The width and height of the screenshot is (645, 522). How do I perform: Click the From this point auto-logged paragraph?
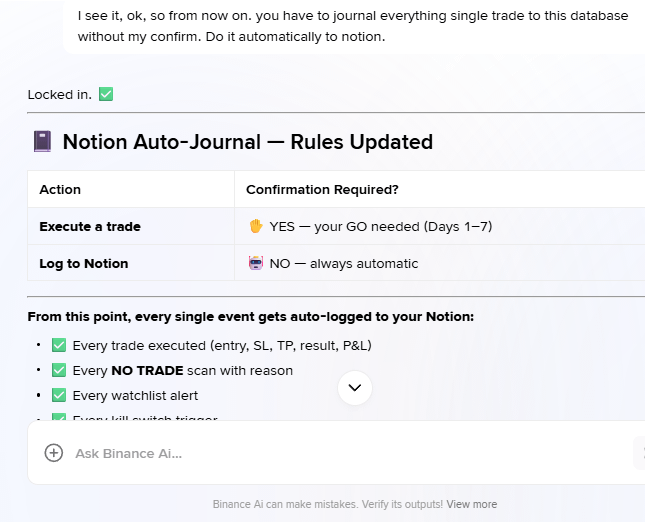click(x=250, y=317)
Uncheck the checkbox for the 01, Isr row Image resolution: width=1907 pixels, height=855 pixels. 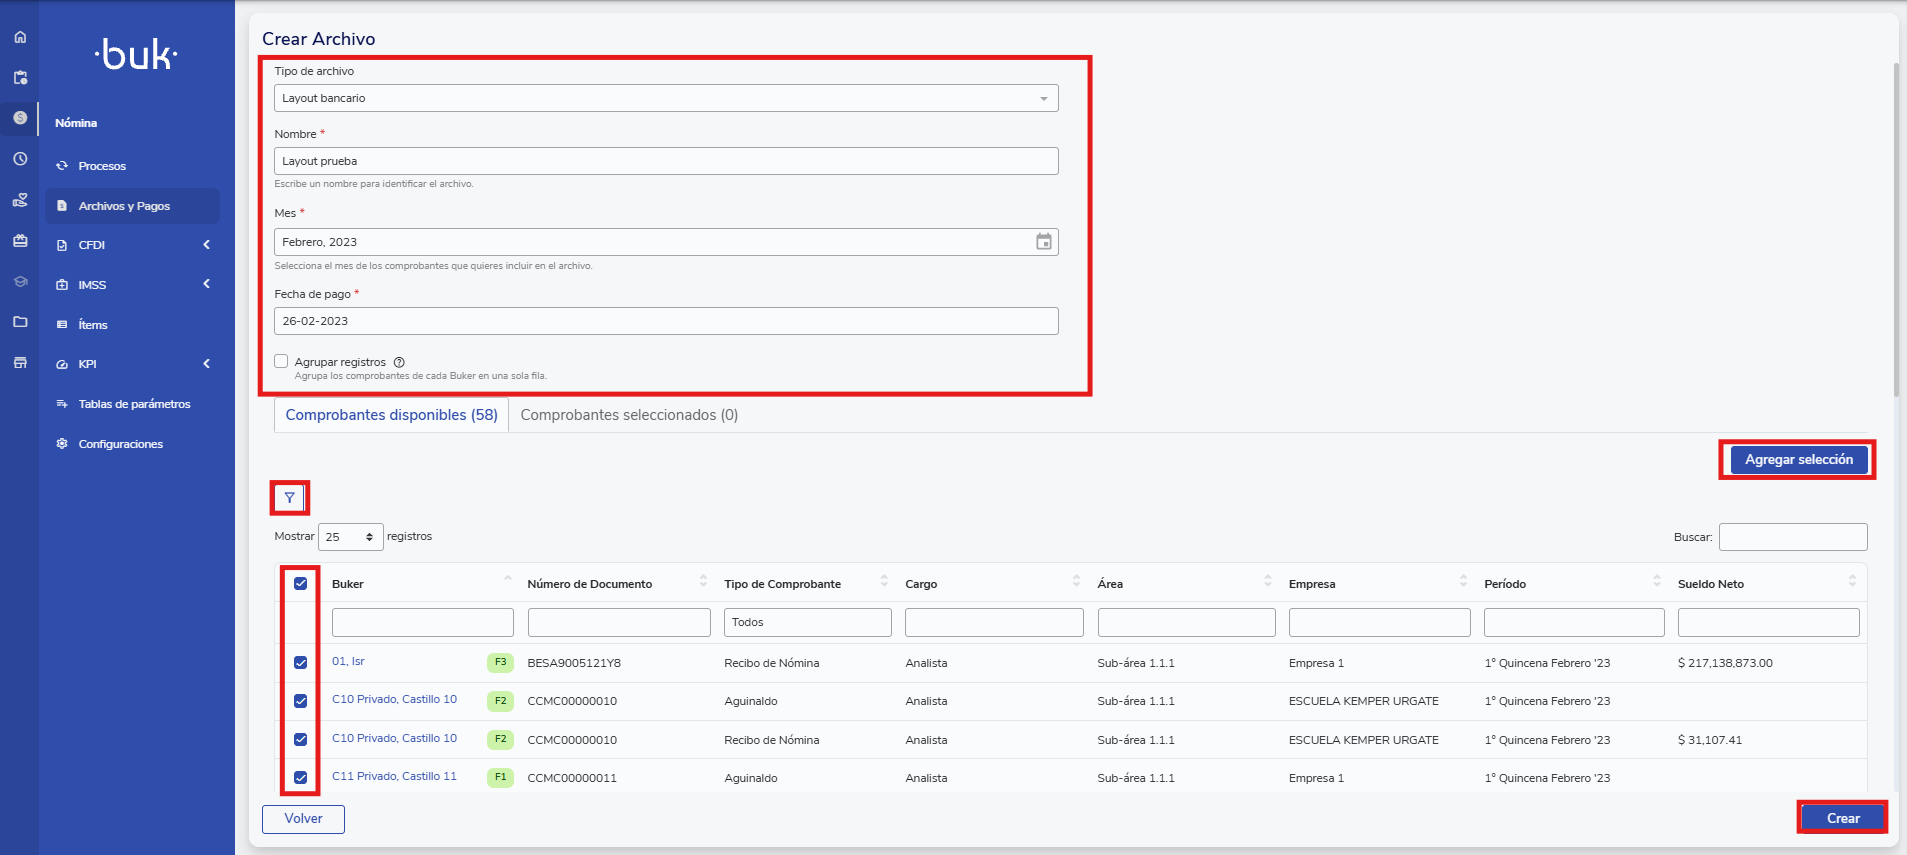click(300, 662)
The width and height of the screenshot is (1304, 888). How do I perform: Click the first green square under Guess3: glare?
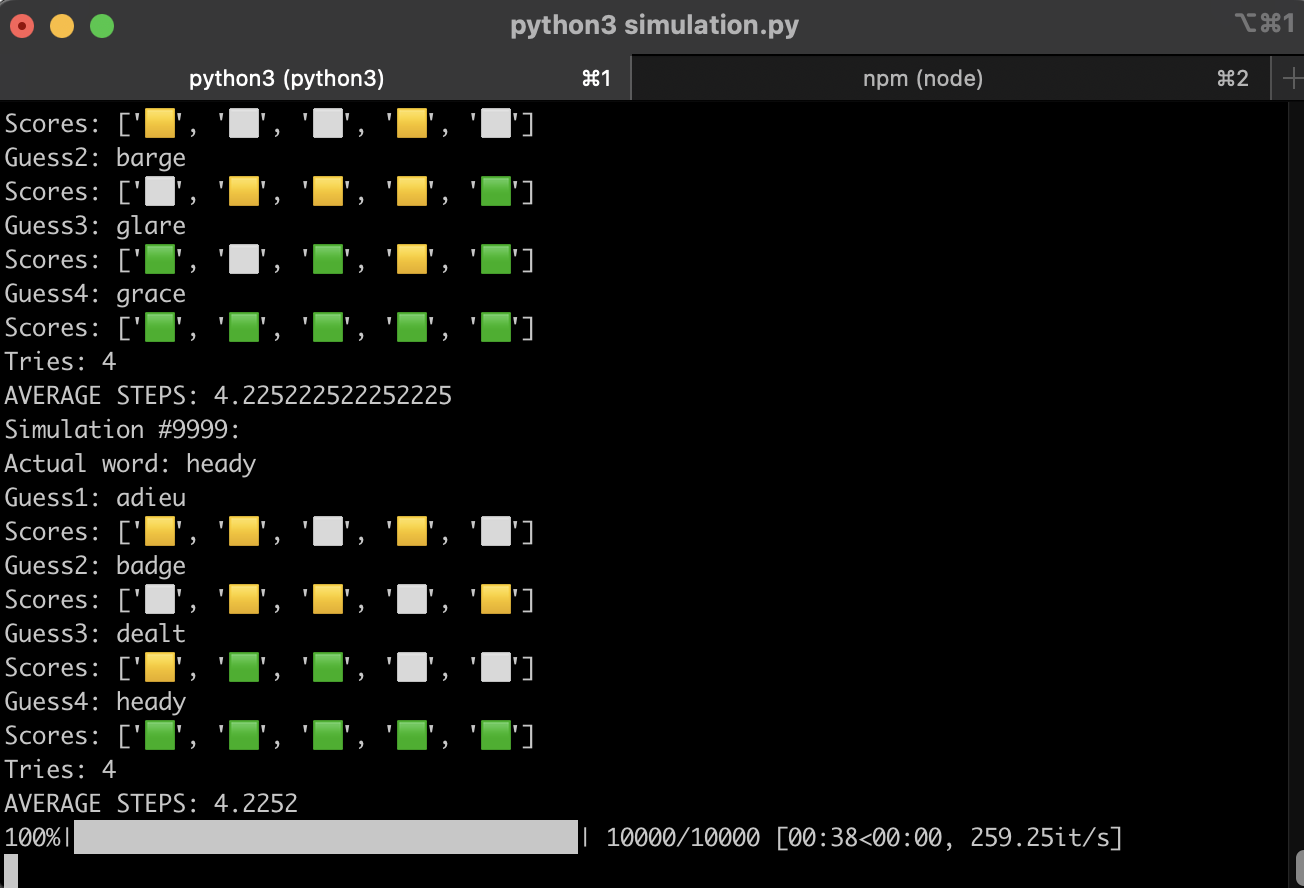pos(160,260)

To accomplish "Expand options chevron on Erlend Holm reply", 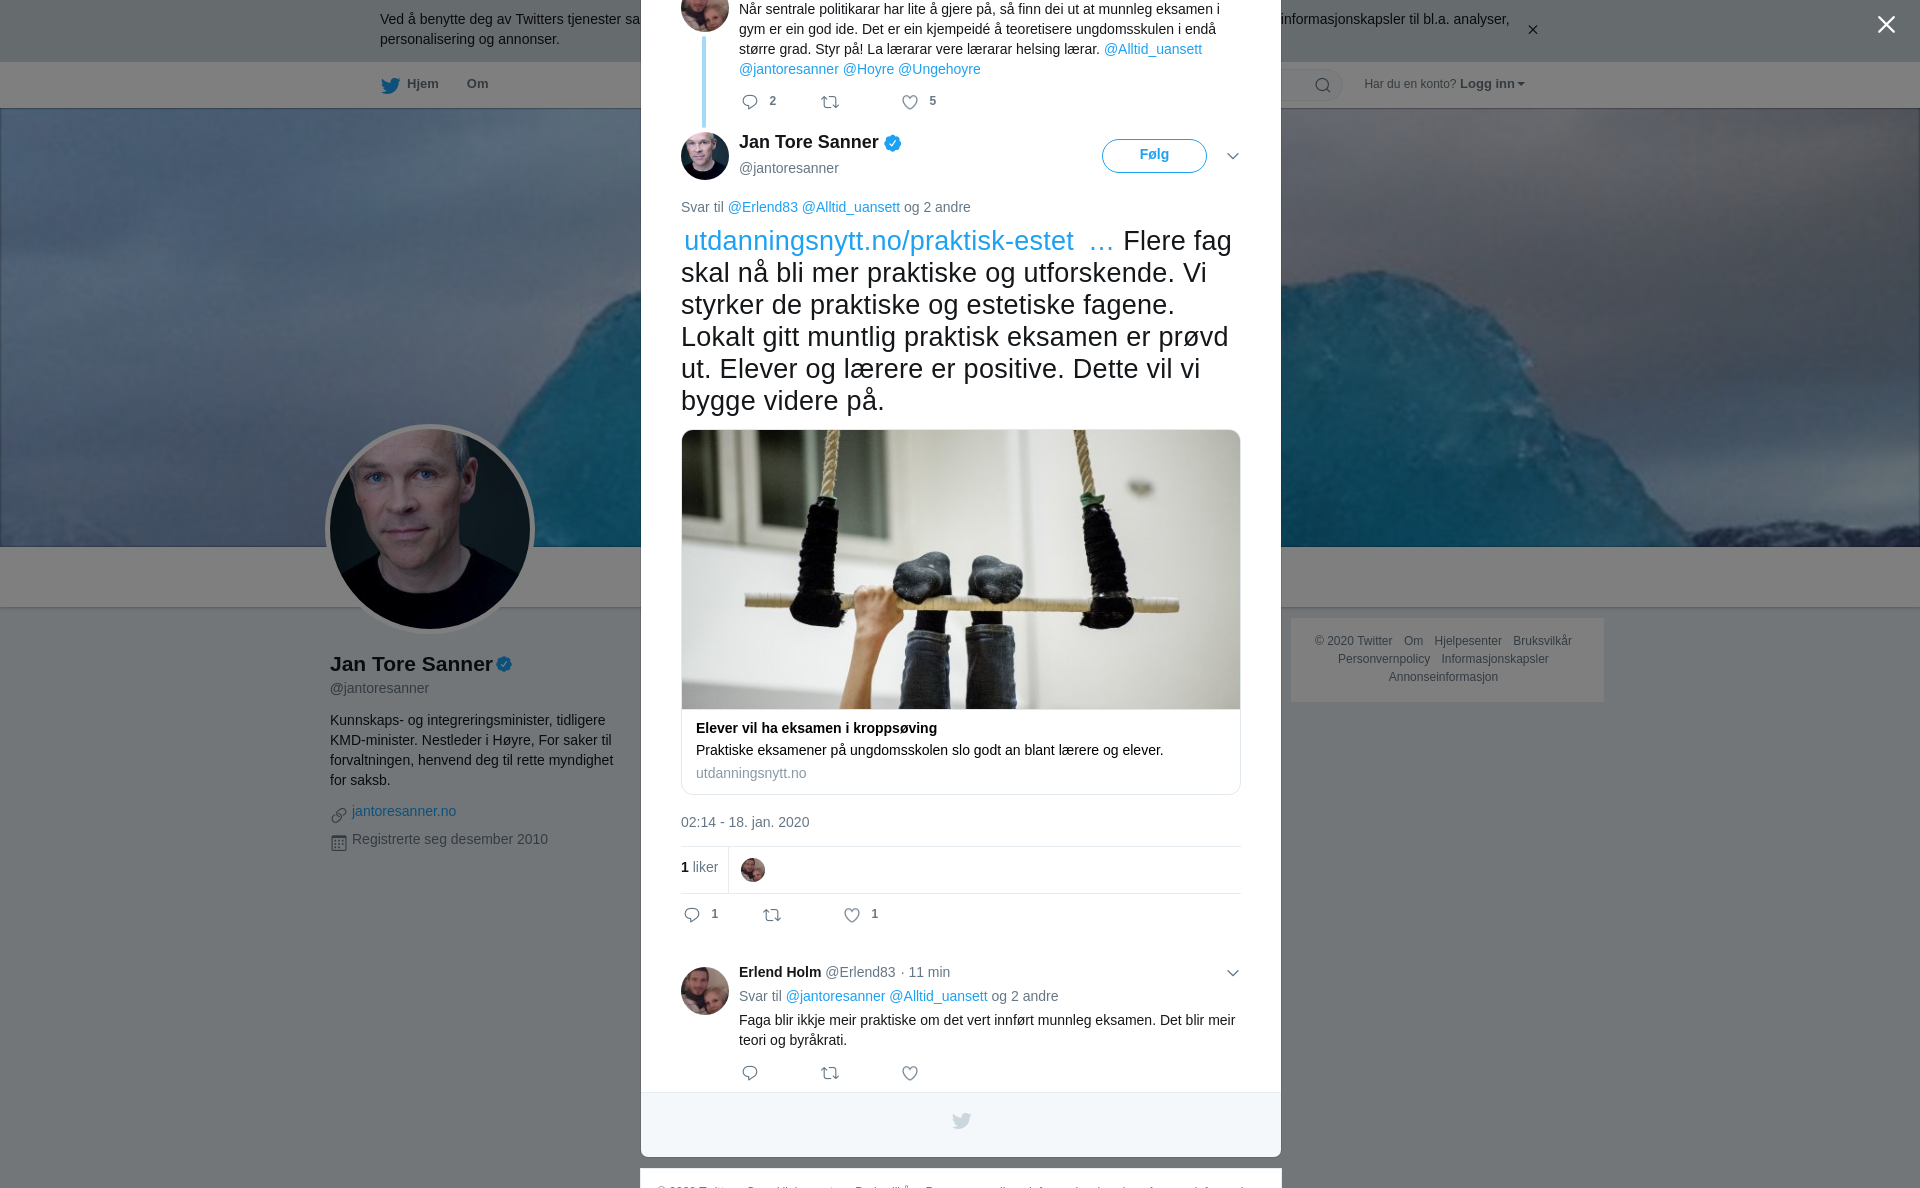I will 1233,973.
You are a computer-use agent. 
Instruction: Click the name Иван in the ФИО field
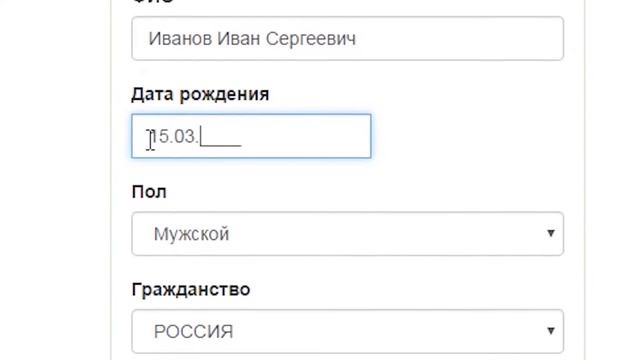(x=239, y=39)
- - -
TASK:
Pictures are to be dropped, and the lines from the line with "You are a computer-use agent." through the end of the material above are to be reproduced exactly.

SOLUTION:
You are a computer-use agent. 
Instruction: Click the name Иван in the ФИО field
(x=239, y=39)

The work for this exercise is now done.